Rekordy wyszukiwania elementów
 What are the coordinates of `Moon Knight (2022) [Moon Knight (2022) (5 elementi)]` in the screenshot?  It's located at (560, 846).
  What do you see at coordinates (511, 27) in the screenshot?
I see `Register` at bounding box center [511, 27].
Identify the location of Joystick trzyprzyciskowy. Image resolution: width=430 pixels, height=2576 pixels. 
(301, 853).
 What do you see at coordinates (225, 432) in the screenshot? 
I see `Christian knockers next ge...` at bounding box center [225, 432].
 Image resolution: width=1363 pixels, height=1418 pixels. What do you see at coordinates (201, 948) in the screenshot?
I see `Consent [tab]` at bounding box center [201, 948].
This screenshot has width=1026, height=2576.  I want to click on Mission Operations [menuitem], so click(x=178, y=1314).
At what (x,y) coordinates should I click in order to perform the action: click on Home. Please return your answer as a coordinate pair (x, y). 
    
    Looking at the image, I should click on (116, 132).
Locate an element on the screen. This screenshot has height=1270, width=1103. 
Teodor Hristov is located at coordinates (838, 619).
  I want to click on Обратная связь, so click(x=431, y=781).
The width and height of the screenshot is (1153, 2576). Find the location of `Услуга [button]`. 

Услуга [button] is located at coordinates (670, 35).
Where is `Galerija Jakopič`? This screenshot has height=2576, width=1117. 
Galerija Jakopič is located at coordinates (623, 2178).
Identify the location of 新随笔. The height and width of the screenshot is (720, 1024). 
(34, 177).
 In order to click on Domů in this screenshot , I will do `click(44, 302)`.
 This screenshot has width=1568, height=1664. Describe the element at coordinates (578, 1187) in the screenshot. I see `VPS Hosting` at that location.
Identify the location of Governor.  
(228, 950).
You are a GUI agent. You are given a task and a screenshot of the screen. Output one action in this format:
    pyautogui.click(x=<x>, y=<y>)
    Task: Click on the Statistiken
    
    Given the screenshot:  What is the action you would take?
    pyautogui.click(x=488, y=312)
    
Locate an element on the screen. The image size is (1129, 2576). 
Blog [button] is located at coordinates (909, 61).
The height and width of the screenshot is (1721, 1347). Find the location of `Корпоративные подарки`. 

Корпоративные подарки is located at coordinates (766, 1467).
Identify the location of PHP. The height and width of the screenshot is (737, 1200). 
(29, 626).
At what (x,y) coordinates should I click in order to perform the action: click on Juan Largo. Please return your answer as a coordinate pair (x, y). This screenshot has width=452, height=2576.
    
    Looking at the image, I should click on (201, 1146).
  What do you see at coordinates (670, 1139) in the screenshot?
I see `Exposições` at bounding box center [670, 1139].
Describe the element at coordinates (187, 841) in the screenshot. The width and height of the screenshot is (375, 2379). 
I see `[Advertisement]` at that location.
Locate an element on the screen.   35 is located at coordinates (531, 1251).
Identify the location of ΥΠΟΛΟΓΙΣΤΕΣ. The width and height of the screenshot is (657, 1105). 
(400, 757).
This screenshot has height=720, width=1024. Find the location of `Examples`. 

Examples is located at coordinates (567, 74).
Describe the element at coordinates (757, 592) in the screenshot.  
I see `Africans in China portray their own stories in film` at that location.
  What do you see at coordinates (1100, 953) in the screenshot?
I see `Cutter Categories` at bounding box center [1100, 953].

- [TREŚĆ POLECENIA]: Należy wypisać wszystkie wiersze powyższego materiału, w których występuje słowo „Find”.

- [PEŁNA ODPOWIEDŹ]:
The width and height of the screenshot is (1153, 2576). Find the location of `Услуга [button]`. 
The height and width of the screenshot is (1721, 1347). Find the location of `Корпоративные подарки`. 
This screenshot has height=720, width=1024. Find the location of `Examples`. 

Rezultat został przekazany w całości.